Republicans knew that Black southerners supported this new government. They believed that poorer white southerners who had been crushed economically before the war as wealthy white enslavers gobbled up the region’s best land and who had borne the brunt of the war would also embrace it. Under the Republicans’ new system, the North had defied all expectations and thrived during the war, and Republicans thought its superiority to the old system was so obvious that ordinary southerners would jump at it.
Many did…but white lawmakers in the southern states did not. They agreed to ratify the Thirteenth Amendment, but enabled by President Andrew Johnson, who took over the presidency after Lincoln’s assassination, they passed a series of laws that bound Black Americans to yearlong contracts working in white-owned fields, prohibited Black Americans from meeting together or owning guns, demanded that Black Americans behave submissively to white Americans, and sometimes punished white people who interacted with their Black neighbors.
The Chicago Tribune wrote, “The men of the North will turn the State of Mississippi into a frog-pond before they will allow any such laws to disgrace one foot of soil in which the bones of our soldiers sleep and over which the flag of freedom waves.” To counter these “Black Codes,” Congress wrote the Fourteenth Amendment in 1866, and the states ratified it in 1868.  
Congress designed the Fourteenth Amendment to end forever the ability of state lawmakers to undermine the United States of America. The amendment declared anyone born or naturalized in the United States to be a U.S. citizen and then established the power of the federal government to stop states from discriminating against citizens. The Fourteenth Amendment establishes that states must treat everyone equally before the law, and they can’t take away someone’s rights without due process of the law.

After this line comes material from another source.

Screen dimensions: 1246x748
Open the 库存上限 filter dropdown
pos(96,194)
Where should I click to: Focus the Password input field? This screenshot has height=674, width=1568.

With the Fourteenth Amendment, Congress tried to protect voting rights by establishing that states that did not permit Black men to vote would lose representation in Congress in proportion to the number of people they disfranchised. It also barred from office anyone who had previously taken an oath to support the Constitution and then “engaged in insurrection or rebellion against the same, or given aid or comfort to the enemies thereof.” Finally, to guard against former Confederates undermining the nation by refusing to honor its debt, Congress added that “[t]he validity of the public debt of the United States, authorized by law…, shall not be questioned.”
Once again, the amendment gave Congress the “power to enforce, by appropriate legislation, the provisions of this article.”
Two years later, when it became clear that the provisions of the Fourteenth Amendment for protecting a man’s right to have a say in his government had fallen short, the nation amended the Constitution a fifteenth time. The Fifteenth Amendment established that the right of citizens to vote could not be denied or restricted either by the United States or by any state “on account of race, color, or previous condition of servitude.” Congressmen believed that so long as people could vote, they could elect lawmakers who would protect their interests.
Once again, the amendment gave Congress the “power to enforce this article by appropriate legislation.”
It seems clear that the men who wrote the Reconstruction Amendments expected men like former president Trump to be disqualified from the presidency under the Fourteenth Amendment, as 25 distinguished historians of Reconstruction outlined in their recent brief supporting Trump’s removal from the Colorado ballot. 
But the Fourteenth Amendment did far more than ban insurrectionists from office. Together with the other Reconstruction Amendments, it established the power of the federal government to defend civil rights, voting, and government finances from a minority that had entrenched itself in power in the states and from that power base tried to impose its ideology on the nation.